There’s a difference.
Anon.
“(And yet, he still ended up with legislation that the insurance companies and banksters screamed about —which seems to contradict the line that those bills were just big pay-offs to those industries.)”
It doesn’t. Unfortunately there’s plenty of evidence that the whiny babies running the big finance companies will scream if you even propose to look at what they’re doing, even if it involves a big payoff. They are *that* full of themselves.
Anon.
@Bob: “Barack Obama’s primary problem is procedural abuse in one of his own country’s legislative chambers.”
Similar procedural abuse actually led to the destruction of 17th century Poland, which ended up carved up by its neighbors. As Krugman noted.
This is in fact a threat to the existence of the United States.
Anon.
“If we want the kind of country that respects civil rights and civil liberties, we’d better fight in this election. ”

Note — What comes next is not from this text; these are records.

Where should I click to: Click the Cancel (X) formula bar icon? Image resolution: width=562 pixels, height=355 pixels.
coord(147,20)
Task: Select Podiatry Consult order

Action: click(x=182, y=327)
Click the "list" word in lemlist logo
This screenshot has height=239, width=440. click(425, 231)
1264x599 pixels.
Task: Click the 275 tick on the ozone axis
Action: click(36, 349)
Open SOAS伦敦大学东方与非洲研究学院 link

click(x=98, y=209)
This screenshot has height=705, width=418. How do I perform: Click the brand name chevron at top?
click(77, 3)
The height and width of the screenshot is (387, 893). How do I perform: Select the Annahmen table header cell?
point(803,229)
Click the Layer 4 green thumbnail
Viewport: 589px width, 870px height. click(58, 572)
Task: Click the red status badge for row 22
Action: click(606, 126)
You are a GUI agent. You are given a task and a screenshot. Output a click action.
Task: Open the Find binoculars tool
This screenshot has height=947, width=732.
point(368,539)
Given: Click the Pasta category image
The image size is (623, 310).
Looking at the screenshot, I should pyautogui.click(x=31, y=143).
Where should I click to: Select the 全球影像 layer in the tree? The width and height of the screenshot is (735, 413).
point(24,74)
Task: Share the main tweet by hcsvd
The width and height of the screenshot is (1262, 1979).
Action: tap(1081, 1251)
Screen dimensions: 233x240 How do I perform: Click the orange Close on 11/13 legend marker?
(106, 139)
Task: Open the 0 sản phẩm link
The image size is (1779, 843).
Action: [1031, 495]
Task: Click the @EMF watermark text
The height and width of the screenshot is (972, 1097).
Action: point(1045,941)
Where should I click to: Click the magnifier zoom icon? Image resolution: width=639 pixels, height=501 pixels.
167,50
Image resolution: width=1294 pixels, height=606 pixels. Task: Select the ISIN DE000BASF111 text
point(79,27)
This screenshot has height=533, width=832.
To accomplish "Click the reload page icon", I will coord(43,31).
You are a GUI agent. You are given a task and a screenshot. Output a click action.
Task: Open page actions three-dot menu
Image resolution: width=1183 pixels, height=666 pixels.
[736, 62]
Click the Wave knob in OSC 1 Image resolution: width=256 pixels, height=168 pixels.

Hmm. On which side? Not Obama’s, clearly.
Anon.
Nied, I’ll *GIVE* you an answer:
Before the Civil War, abandoning the Whigs and Democrats for not being liberal enough may not have changed the Whigs and Democrats …. but it did create the Republican Party, which *was* more liberal, and it also caused the Whigs to evaporate, leaving room for the Republican Party to win elections.
A Conservative Teacher
@Sister Machine Gun of Quiet Harmony: Are you serious? You own a copy of the Declaration, so you are now an expert? And you seriously think that your interpretation of what the founding fathers meant when they wrote it means anything at all? Read Locke, Hobbes, Rouseau, and other Enlightenment philosophers- many ‘tea baggers’ have and therefore are a lot more educated than you (or President Bobbles the Clown) are on constitutional law and theory. Government exists to protect life, liberty, and private property rights, which all existed before the state, and only exists for that reason, because empowering it to do anything else leads to less security of human lives (death panels, decisions to suppress life-saving drugs because they are too expensive, abortion, etc), less security of liberty (increasingly being forced by the gov to make decisions, by both liberal Democrats and liberal GOPers), and less security of private property (increasingly confiscatory tax laws, seizures of businesses by the government in violation with laws, etc). Wake up, or else one day you’ll find yourself dead at the hands of a tyrant.